That of Benedict XVI was a diplomacy founded on truth, which reasoned on principles, and which had as its ultimate goal not only peace but also the peace that comes from the awareness that we are children of God. A speech by Benedict XVI delivered fifteen years ago explains it very well.
The occasion was the traditional speech at the beginning of the year to the Holy See’s diplomatic corps. Benedict XVI had already met the diplomats for a greeting after his election. But it is in that speech of January 9, 2006, that the root of his thinking lies. It is worth re-reading that speech, as the eighth anniversary of the announcement of his resignation approaches.
Benedict XVI does not make a political speech. He delivers a theological lecture, which applies to diplomacy. He reminds the ambassadors that they and the Church are “united in a common mission,” which is the mission of peace. The Church pursues her mission by spreading Christ’s proclamation of peace, diplomats by promoting friendship between peoples.
But the key to the presentation is that of truth. Because, he said, “in today’s world, alongside appalling scenes of military conflict, open or latent, or only apparently resolved, one can observe, thank God, a courageous and tenacious effort on the part of many people and institutions in support of peace. Reflecting upon this situation, I would like to offer some thoughts by way of fraternal encouragement.”
Benedict XVI, first of all, defines the commitment to truth as the “soul of justice,” because “in international relations too, by seeking the truth one can identify the most subtle nuances of diversity, and the demands to which they give rise, and therefore also the limits to be respected and not overstepped, in protecting every legitimate interest.”
Only when diversity and equality are recognized, disagreements are “settled according to justice.” This assumption is valid in both minor and major issues, both local and international.
Therefore, says Benedict XVI, “commitment to truth establishes and strengthens the right to freedom.” Every State should guarantee freedom, starting from religious freedom, the right of all rights. But - he explains – “in some States, even among those who can boast centuries-old cultural traditions, freedom of religion, far from being guaranteed, is seriously violated, especially where minorities are concerned.”
Benedict XVI then underlines that “commitment to truth opens the way to forgiveness and reconciliation.” The Pope emeritus explains it is not true that truth, starting from religious freedom, causes tensions. He adds that tensions happened, but it was not because of the truth, but for concomitant situations. Even Churchmen promoted tensions, and the Church had asked for forgiveness for that.
Benedict XVI said: “Asking for forgiveness, and granting forgiveness, which is likewise an obligation – since everyone is included in the Lord’s admonition: let him or her who is without sin cast the first stone! (cf. Jn 8:7) – are indispensable elements for peace. In this way our memory is purified, our hearts are made serene, and our gaze is clearly fixed on what the truth demands if we are to cultivate thoughts of peace.”

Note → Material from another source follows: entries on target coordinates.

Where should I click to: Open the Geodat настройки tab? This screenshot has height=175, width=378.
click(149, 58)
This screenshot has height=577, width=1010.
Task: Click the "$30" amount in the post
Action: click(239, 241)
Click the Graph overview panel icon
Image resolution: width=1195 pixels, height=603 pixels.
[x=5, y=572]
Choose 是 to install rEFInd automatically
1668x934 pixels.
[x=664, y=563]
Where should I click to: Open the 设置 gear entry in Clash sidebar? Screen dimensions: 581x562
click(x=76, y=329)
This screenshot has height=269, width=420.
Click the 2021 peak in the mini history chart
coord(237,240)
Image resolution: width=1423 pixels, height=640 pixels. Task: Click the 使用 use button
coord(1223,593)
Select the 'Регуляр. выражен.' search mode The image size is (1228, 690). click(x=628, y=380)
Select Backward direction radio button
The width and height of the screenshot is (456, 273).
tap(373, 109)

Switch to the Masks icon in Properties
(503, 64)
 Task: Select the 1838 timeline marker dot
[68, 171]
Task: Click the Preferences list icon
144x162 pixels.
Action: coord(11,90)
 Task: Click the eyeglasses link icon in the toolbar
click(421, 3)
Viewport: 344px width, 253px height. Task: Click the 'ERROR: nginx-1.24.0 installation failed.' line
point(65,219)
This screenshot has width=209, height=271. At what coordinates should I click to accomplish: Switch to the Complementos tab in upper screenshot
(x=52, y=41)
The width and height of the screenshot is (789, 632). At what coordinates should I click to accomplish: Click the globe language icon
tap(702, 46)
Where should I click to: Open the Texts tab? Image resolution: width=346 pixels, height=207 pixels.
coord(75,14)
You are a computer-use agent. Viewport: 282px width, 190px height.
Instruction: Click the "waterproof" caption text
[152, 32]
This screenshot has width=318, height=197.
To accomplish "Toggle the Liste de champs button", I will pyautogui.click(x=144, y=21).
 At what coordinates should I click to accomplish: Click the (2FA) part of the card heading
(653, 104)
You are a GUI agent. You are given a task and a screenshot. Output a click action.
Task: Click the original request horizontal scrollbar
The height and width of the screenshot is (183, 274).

Finally, Benedict XVI affirms that “the commitment to peace opens up new hopes” because: “The peace, to which he [man] can and must be committed, is not merely the silence of arms; it is, much more, a peace which can encourage new energies within international relations which in turn become a means of maintaining peace. But this will be the case only if they correspond to the truth about man and his dignity. Consequently one cannot speak of peace in situations where human beings are lacking even the basic necessities for living with dignity. ”
For this reason, “They cannot be said to be living in peace, even though they are not in a state of war: indeed they are defenseless victims of war. Immediately there come to mind distressing images of huge camps throughout the world of displaced persons and refugees, who are living in makeshift conditions in order to escape a worse fate, yet are still in dire need.”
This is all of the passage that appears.